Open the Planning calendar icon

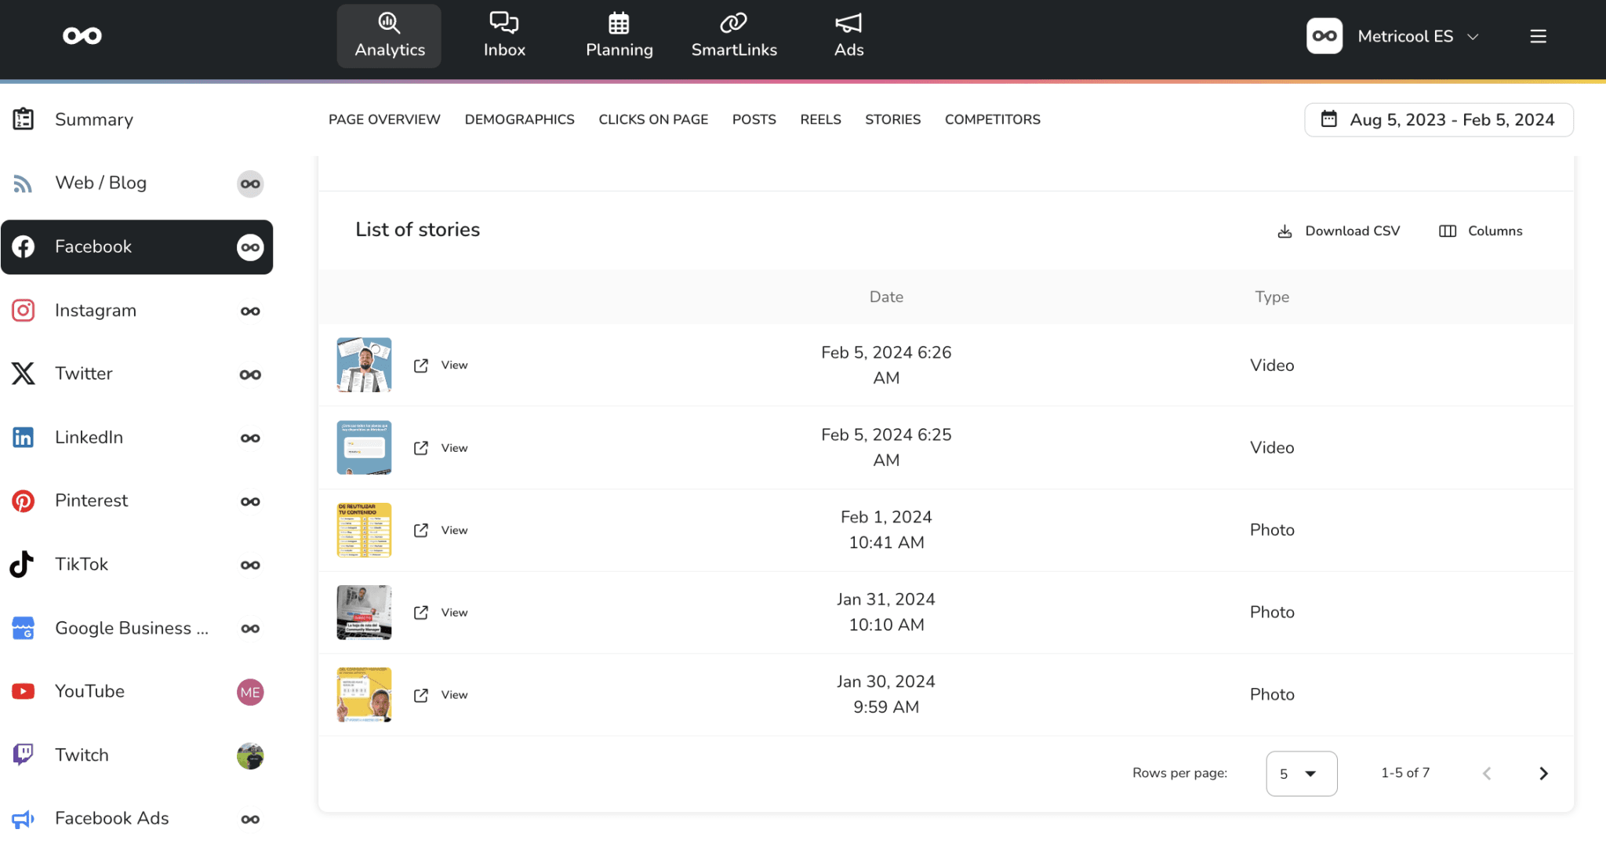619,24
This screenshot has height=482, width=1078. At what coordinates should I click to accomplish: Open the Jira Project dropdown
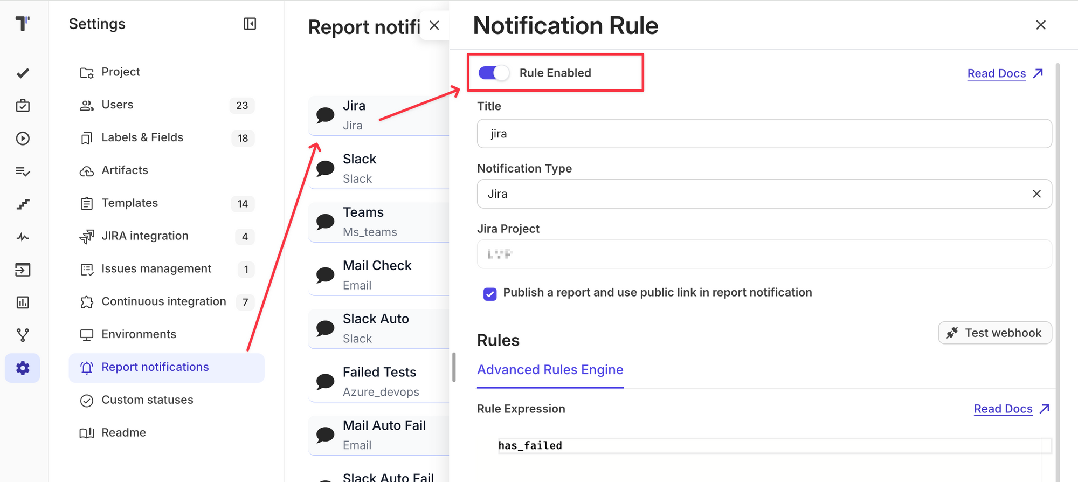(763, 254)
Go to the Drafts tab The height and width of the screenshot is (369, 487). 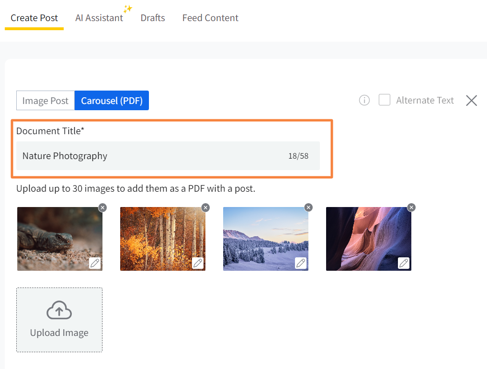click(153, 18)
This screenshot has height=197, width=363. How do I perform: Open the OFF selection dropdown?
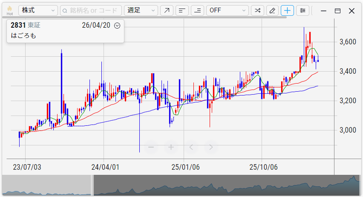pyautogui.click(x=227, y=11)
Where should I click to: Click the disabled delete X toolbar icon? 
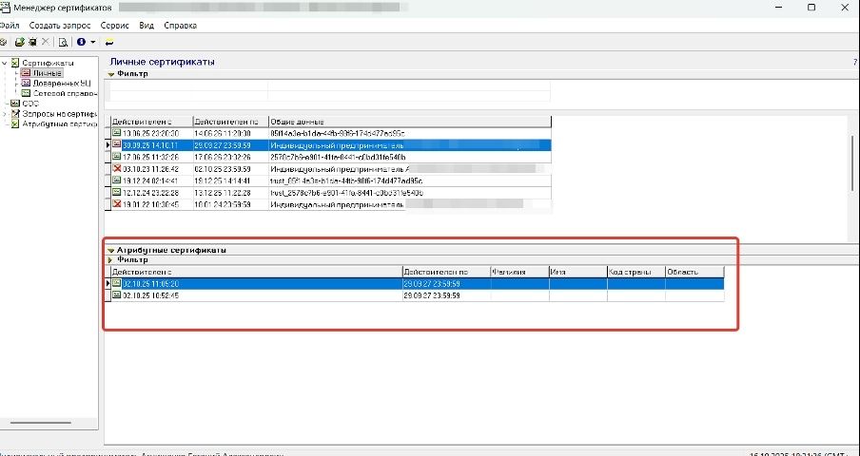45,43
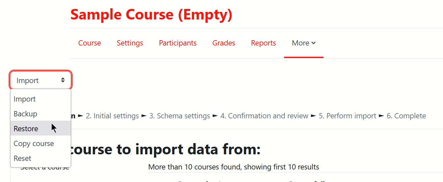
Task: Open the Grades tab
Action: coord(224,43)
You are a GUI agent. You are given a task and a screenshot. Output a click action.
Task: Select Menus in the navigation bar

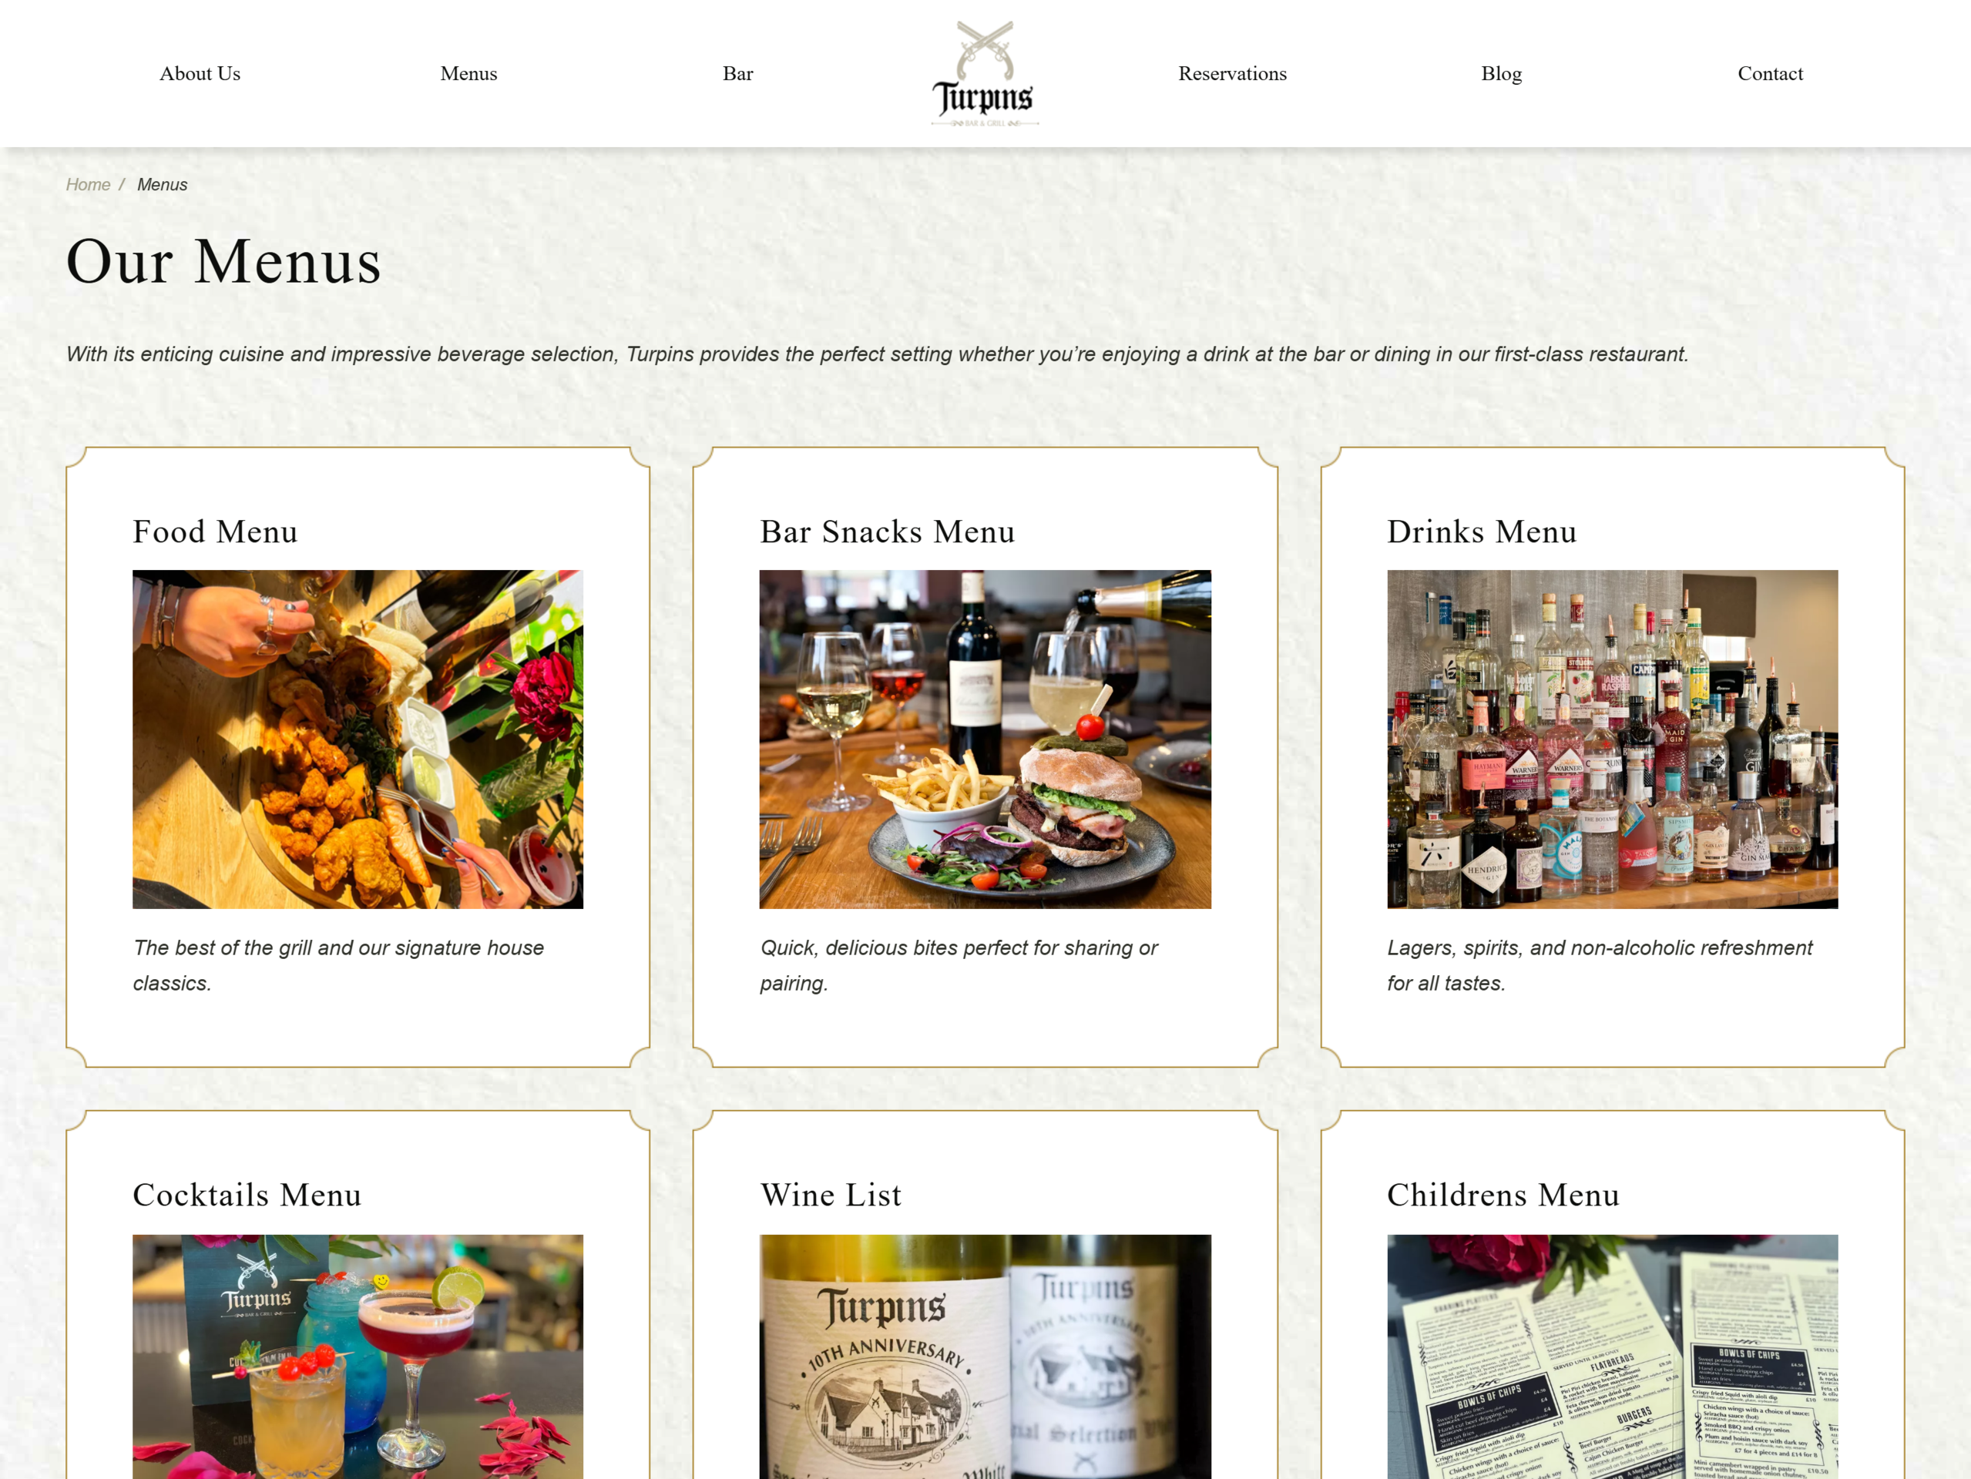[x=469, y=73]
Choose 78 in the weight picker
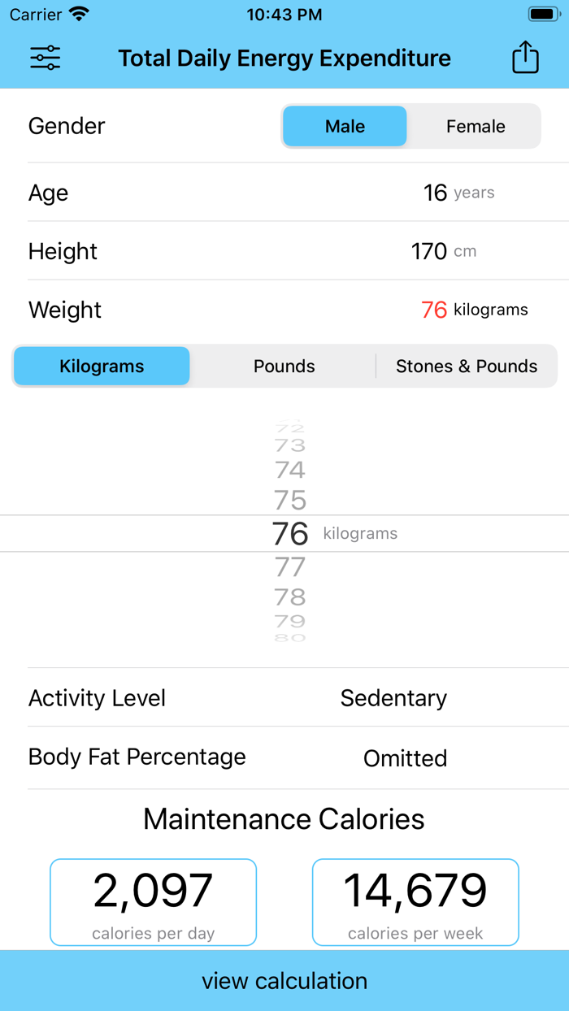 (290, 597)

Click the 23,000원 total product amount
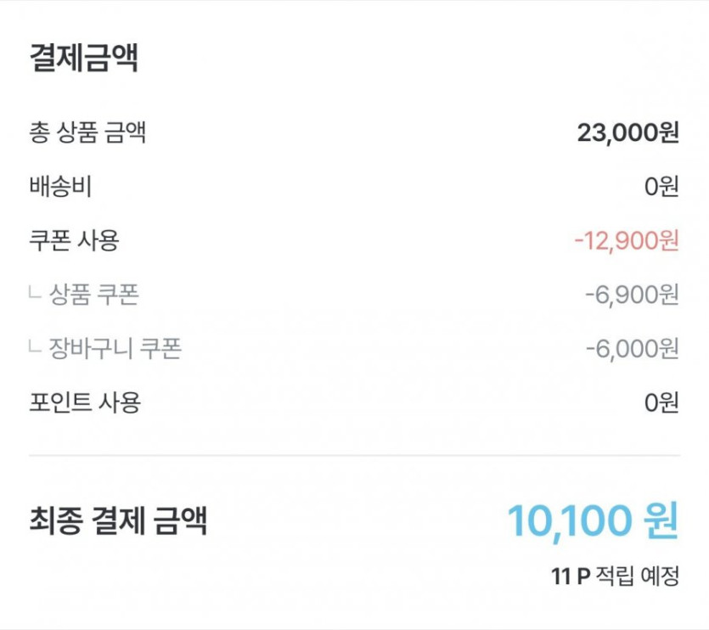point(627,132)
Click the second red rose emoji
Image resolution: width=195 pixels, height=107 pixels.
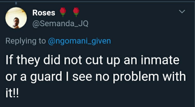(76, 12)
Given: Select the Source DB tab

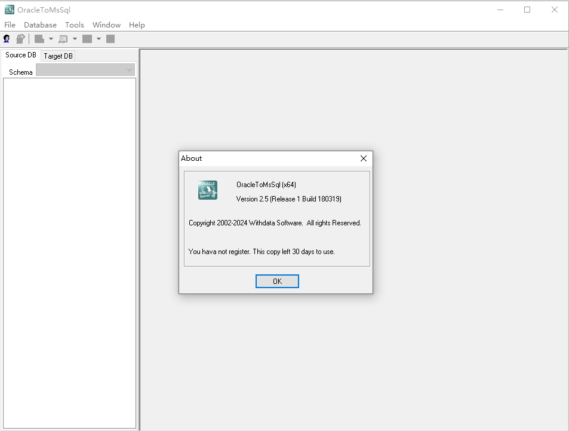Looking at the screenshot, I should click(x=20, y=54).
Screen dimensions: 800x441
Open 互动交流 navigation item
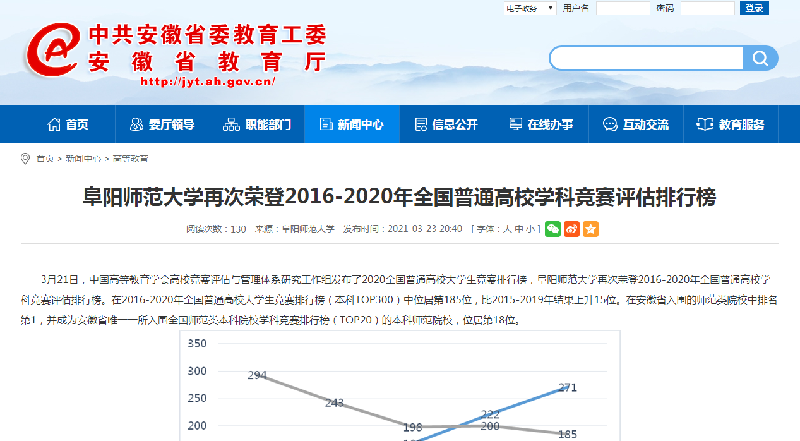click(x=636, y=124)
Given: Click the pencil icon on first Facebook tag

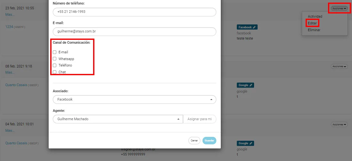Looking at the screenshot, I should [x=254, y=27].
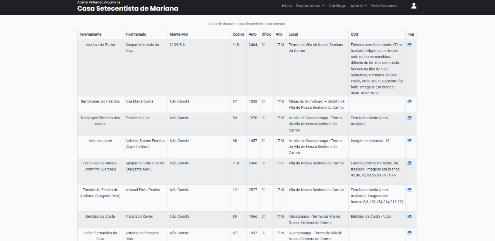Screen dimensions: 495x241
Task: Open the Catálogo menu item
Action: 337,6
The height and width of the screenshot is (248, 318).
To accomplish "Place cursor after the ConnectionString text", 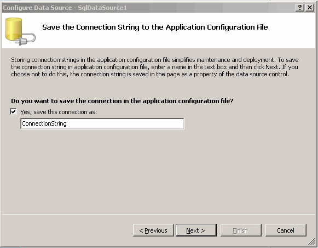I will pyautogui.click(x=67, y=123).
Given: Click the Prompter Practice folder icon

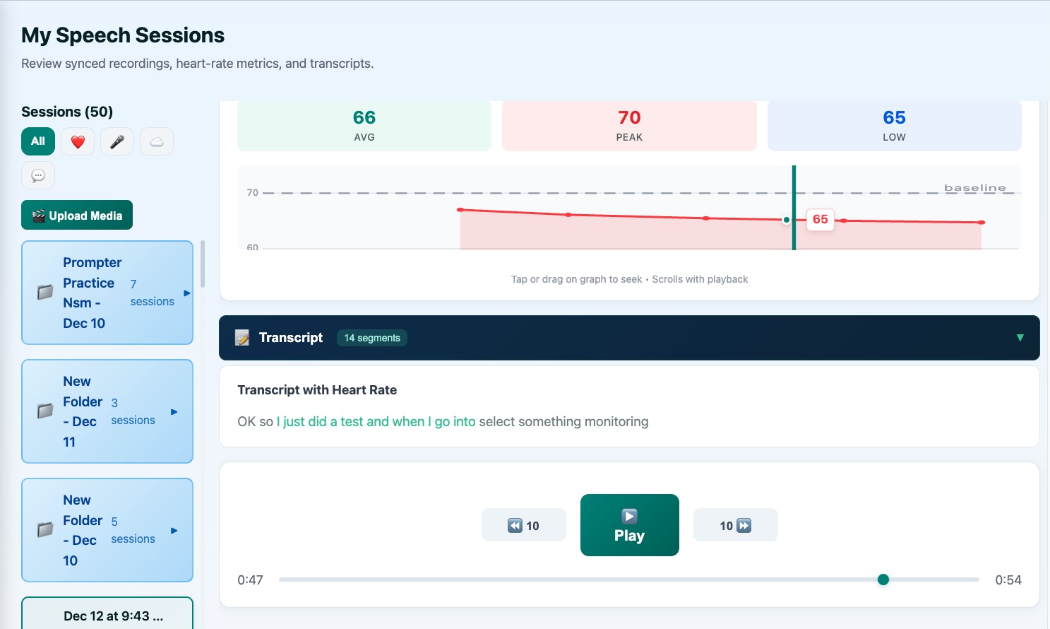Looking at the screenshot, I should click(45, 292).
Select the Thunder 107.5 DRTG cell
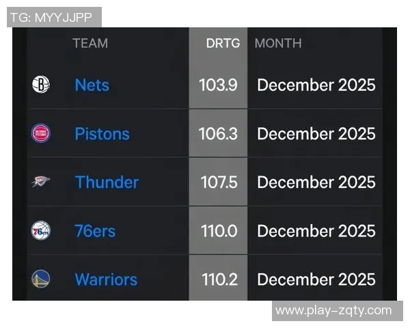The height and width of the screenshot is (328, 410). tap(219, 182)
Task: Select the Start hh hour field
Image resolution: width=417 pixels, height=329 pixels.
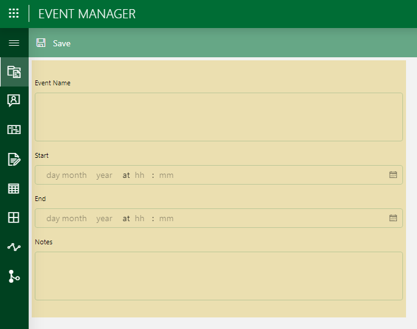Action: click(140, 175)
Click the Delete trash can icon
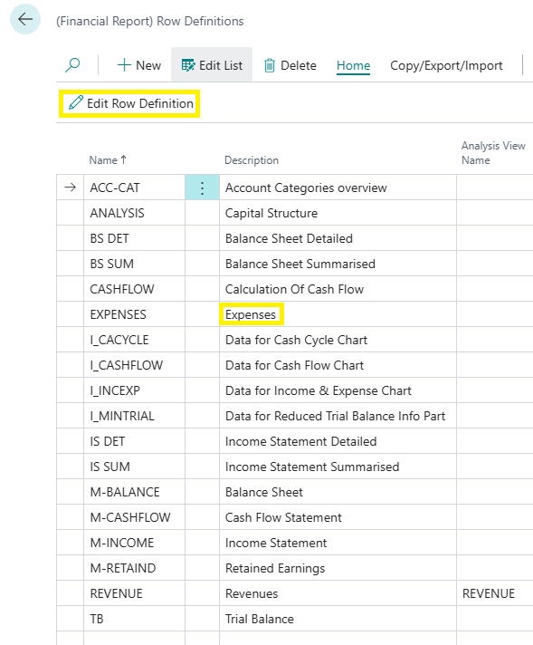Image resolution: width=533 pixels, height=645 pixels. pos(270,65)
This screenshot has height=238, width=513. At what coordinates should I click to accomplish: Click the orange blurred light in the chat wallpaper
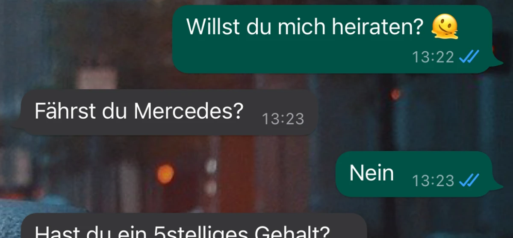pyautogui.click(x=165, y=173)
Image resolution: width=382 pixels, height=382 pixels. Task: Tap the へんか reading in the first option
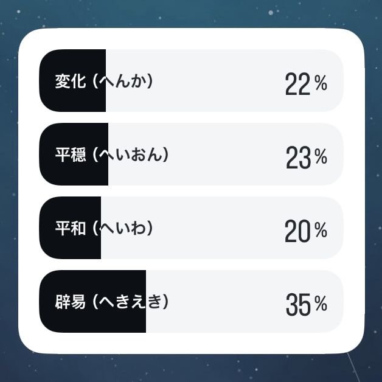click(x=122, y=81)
......
Assignment:
In the listing, find the line containing "Click the Delete trash can icon" and repeat it and every later line through the last one, word for word, excluding the pictures.

Answer area:
Click the Delete trash can icon
Image resolution: width=533 pixels, height=645 pixels. pos(270,65)
This screenshot has height=238, width=513. At what coordinates should I click to accomplish: Click the orange blurred light in the chat wallpaper
pyautogui.click(x=165, y=173)
Image resolution: width=382 pixels, height=382 pixels. Task: Tap the へんか reading in the first option
click(x=122, y=81)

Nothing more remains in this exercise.